Maciek Próchniak
I’m developer/architect having more than 15 years of experience in IT – but my roles vary from analysis to deployment. I’m mainly interested in JVM (Scala in particular) My main fields of interest are functional programming, stream processing systems (Akka, Kafka, Flink) and integration. I also like to give talks at conferences – Confitura, HeapCon, Devoxx just to name a few.
Talks
-
Programming languages - somewhat similar, wildly distant or just with different idioms?
In the last 18 years I was programming almost exclusively on JVM - Java, Scala, Kotlin etc. This year, I moved to different ecosystems - Python, Rust, even Go. At first, the languages seem quite different - syntax, libraries, etc. At a second glance, everything starts to look familiar - functions, interfaces, types have much in common. But after a while, you start to discover interesting things - how similar concepts can lead to different idioms and styles due to different implementation or design. In this talk we’ll have a look at some of those differences - types, resource handling, method dispatch etc. Why idiomatic Java code can work, but be ‘weird’ in Rust - and vice versa.
-
How to call in a foreign language? With an Interface!

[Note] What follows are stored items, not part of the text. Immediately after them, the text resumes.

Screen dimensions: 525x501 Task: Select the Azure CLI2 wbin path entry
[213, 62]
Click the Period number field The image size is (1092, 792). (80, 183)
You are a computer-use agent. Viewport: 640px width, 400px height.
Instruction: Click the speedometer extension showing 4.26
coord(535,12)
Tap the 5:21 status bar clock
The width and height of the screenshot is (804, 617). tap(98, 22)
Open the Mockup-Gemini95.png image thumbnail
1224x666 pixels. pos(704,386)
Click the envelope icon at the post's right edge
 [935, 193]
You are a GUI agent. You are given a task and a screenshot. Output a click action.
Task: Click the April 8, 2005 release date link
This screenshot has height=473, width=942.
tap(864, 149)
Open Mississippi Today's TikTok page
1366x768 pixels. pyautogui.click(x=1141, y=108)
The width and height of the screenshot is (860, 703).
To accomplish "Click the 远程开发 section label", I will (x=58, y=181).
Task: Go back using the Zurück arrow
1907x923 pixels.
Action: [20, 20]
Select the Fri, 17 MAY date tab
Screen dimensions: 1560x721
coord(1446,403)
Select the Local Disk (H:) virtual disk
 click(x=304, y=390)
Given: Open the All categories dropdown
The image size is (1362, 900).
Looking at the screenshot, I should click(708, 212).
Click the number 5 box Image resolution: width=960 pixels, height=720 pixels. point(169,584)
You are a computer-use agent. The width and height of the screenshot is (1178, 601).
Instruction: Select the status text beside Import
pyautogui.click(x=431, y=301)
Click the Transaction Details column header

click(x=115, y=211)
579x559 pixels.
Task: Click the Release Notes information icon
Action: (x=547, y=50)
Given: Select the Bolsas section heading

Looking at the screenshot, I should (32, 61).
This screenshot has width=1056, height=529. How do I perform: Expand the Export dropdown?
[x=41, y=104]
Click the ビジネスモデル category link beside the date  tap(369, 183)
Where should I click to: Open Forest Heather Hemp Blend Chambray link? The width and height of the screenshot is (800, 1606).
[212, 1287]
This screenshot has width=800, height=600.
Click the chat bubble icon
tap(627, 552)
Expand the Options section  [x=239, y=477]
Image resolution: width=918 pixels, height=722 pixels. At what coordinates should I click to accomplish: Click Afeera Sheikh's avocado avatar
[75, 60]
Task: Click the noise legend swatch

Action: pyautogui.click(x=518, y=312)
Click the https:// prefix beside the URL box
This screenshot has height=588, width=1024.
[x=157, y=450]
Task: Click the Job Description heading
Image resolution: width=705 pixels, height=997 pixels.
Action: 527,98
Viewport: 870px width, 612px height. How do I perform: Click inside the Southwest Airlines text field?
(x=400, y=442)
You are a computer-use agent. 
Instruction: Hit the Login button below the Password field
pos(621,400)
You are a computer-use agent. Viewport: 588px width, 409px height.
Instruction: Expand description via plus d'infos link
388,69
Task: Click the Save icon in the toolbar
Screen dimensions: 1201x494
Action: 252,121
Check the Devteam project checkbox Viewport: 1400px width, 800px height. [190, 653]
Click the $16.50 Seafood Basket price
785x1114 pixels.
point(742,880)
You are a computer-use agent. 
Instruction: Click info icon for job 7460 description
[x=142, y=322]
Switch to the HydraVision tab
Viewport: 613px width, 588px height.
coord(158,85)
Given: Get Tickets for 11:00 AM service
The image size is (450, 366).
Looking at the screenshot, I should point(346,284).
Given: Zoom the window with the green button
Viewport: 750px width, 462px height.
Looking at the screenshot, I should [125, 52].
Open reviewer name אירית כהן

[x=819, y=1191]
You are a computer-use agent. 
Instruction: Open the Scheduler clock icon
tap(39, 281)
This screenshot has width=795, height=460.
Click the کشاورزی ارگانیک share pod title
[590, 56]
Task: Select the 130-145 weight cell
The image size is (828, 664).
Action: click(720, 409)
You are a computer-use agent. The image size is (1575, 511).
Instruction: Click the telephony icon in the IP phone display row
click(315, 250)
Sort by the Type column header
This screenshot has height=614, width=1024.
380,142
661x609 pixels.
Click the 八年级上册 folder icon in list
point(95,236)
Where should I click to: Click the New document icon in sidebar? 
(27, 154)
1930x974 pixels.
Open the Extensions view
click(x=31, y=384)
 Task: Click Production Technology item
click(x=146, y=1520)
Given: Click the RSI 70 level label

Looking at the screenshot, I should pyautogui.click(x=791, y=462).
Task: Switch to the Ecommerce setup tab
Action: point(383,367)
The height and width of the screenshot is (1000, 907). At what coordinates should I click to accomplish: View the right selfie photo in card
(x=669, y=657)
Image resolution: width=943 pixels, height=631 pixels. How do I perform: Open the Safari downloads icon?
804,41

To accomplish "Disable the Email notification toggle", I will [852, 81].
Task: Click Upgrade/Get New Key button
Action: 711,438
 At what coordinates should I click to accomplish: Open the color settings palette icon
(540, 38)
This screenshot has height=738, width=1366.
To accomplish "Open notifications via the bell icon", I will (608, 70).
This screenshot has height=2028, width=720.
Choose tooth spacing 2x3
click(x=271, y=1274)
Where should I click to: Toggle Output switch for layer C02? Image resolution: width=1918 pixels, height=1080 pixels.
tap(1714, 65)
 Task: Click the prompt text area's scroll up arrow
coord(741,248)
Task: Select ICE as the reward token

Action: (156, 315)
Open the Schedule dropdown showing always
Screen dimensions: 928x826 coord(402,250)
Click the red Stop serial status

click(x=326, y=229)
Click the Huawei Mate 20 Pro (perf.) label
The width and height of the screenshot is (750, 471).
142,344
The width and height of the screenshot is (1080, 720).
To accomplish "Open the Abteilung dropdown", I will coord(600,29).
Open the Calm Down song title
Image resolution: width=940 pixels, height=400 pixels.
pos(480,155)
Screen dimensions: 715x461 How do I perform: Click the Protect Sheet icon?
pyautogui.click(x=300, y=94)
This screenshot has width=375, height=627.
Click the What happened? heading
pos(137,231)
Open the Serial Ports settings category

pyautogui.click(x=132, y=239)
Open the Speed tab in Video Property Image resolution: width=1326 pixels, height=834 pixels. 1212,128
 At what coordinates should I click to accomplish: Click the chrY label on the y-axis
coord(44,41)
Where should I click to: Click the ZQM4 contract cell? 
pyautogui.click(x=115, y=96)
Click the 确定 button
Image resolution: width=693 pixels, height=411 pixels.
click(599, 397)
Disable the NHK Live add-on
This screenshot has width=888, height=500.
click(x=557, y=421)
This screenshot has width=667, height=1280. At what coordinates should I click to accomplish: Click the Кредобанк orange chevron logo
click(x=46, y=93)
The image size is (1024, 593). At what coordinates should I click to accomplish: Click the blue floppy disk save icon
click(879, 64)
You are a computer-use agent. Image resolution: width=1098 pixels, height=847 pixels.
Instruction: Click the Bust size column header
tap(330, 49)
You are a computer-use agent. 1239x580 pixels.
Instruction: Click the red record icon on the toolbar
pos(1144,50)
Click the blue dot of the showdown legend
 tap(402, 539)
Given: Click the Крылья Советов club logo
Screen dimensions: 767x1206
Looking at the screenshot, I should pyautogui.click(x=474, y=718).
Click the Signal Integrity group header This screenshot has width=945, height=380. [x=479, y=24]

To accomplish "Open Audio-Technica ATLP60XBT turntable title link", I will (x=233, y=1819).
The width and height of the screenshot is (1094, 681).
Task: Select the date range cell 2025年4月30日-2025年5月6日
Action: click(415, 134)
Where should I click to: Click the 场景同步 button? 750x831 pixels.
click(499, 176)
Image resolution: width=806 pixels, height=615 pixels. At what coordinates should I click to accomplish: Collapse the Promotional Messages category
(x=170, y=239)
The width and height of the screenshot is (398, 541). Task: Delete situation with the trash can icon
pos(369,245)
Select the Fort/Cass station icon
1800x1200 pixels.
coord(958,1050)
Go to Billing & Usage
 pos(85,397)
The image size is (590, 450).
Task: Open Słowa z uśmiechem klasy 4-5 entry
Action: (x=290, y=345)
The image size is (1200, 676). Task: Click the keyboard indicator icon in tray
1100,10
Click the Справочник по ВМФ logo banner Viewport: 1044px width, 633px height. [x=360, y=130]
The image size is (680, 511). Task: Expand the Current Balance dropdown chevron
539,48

When we think about an application or a service, it is typically written in a specific programming language, such as Python, Java, or TypeScript. However, sometimes one language is just not good enough. It can be pluggability, performance, some unique libraries or just the team preferences. How can we combine C with Java or Rust with Python? We’ll explore different ways in which languages can communicate with each other in a single process, such as scripting, FFI, and Web Assembly. How do they work under the hood (and what is the lingua franca?) What are the benefits, drawbacks and caveats? In Python, Rust, NodeJS, Java, and maybe more!